Proximity Analysis - Buffers, Nearest Neighbor
Contents
Learning Objectives
Do distance/proximity based analysis for points, lines, polygons
Create buffers
Get nearest neighbors
Proximity Analysis - Buffers, Nearest Neighbor#
In this chapter we are going to dig into some of the most common spatial operations. After this section you will be able to answer simple questions like “where is the nearest wendy’s?”, “Are there any homes within 50 yards of a highway?”.
Buffer Analysis#
First, we will import the necessary modules and create two lines (click the + below to show code cell).
# Import modules
import pandas as pd
import geopandas as gpd
from shapely.geometry import Point, LineString, Polygon
from io import StringIO
data = """
ID,X,Y
1, -87.789, 41.976
1, -87.482, 41.677
2, -87.599, 41.908
2, -87.598, 41.708
2, -87.643, 41.675
"""
# use StringIO to read in text chunk
df = pd.read_table(StringIO(data), sep=',')
#zip the coordinates into a point object and convert to a GeoData Frame
points = [Point(xy) for xy in zip(df.X, df.Y)]
points = gpd.GeoDataFrame(df, geometry=points, crs = 'EPSG:4326')
# create line for each ID
lines = points.groupby(['ID'])['geometry'].apply(lambda x: LineString(x.tolist()))
lines = gpd.GeoDataFrame(lines, geometry='geometry', crs="EPSG:4326")

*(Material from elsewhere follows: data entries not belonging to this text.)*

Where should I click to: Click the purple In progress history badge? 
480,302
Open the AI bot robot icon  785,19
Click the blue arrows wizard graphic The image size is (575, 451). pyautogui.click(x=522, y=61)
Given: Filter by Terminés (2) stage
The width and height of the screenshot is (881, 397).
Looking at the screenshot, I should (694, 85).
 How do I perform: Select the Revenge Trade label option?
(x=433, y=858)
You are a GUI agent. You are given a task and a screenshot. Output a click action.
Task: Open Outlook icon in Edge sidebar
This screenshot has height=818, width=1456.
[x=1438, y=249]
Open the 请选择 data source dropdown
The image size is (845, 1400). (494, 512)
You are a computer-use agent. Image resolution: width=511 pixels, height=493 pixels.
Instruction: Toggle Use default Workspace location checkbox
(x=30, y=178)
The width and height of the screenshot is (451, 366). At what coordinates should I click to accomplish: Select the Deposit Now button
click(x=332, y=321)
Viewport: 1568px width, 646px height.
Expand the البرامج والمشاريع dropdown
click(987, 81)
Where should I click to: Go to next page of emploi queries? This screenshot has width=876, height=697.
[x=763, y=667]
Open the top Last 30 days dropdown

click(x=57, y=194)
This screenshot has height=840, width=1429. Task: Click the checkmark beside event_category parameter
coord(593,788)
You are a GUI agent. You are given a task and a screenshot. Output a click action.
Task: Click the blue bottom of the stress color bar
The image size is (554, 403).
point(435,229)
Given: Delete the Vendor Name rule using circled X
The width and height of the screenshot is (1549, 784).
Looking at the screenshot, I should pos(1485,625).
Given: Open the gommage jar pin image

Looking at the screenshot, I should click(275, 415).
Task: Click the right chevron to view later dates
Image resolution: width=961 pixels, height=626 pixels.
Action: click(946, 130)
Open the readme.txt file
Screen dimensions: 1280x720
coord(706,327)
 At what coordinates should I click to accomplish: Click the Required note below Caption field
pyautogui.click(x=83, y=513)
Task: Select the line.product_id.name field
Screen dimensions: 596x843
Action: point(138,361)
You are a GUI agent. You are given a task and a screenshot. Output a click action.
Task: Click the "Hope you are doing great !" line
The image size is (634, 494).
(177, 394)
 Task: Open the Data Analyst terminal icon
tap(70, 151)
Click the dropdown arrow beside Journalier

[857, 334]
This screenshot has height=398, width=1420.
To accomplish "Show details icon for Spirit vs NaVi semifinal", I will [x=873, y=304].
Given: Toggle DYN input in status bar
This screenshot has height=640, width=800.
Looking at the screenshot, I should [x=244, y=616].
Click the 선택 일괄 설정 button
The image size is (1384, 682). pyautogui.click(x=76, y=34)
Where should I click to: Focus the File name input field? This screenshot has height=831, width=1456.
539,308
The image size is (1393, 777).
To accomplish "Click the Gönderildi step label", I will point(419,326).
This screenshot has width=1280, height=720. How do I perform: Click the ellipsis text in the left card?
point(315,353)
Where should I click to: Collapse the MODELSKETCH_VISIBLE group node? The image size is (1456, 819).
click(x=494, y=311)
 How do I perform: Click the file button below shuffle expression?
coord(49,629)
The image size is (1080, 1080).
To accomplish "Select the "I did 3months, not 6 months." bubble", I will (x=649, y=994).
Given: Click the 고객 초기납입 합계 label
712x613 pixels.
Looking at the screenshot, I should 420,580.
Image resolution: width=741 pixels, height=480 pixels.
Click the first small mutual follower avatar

lines.reset_index(inplace=True)
Let’s take a look at the data.
# plot county outline and add wells to axis (ax)
lines.plot(column='ID')
<Axes: >
Important
NEVER do distance analysis with unprojeted data (e.g. lat lon). Distances are best not measured in degrees! Instead use .to_crs() to convert it to a projected coordinate system with a linear unit in feet or meters etc.
Although it is not clearly stated the distance
parameter is measured in the linear unit of the projection. So before we get started we need to make sure to use to_crs()
to convert to a projected coordinate system.
# plot county outline and add wells to axis (ax)
lines = lines.to_crs(3857)
# check the linear unit name in `unit_name`.
print(lines.crs.axis_info)
[Axis(name=Easting, abbrev=X, direction=east, unit_auth_code=EPSG, unit_code=9001, unit_name=metre), Axis(name=Northing, abbrev=Y, direction=north, unit_auth_code=EPSG, unit_code=9001, unit_name=metre)]
Starting from two lines we can start playing around with the buffer function. You can read the docs for the buffer function, unfortunately is split between two docs geopandas and shapely.
buf = lines.buffer(distance = 1000)
bp = buf.plot()
lines.plot(ax=bp, color='red')
print(buf)
0 POLYGON ((-9737657.488 5113325.388, -9737601.7...
1 POLYGON ((-9750364.761 5117342.850, -9750369.3...
dtype: geometry
Notice that we now have to polygon GEOMETRIES. This no longer has the line attributes associated with it. If we want to add back the attribute data we need to replace the original geometry column with new buffer geometry values.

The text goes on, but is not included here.